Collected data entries
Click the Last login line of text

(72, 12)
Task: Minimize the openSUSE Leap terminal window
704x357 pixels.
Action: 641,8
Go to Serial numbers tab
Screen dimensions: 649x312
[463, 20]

▶ [Exercise directions] Every line from above should appear again in the answer, exactly as written.

▶ [Answer box]
Click the Last login line of text

(72, 12)
Task: Minimize the openSUSE Leap terminal window
704x357 pixels.
Action: 641,8
Go to Serial numbers tab
Screen dimensions: 649x312
[463, 20]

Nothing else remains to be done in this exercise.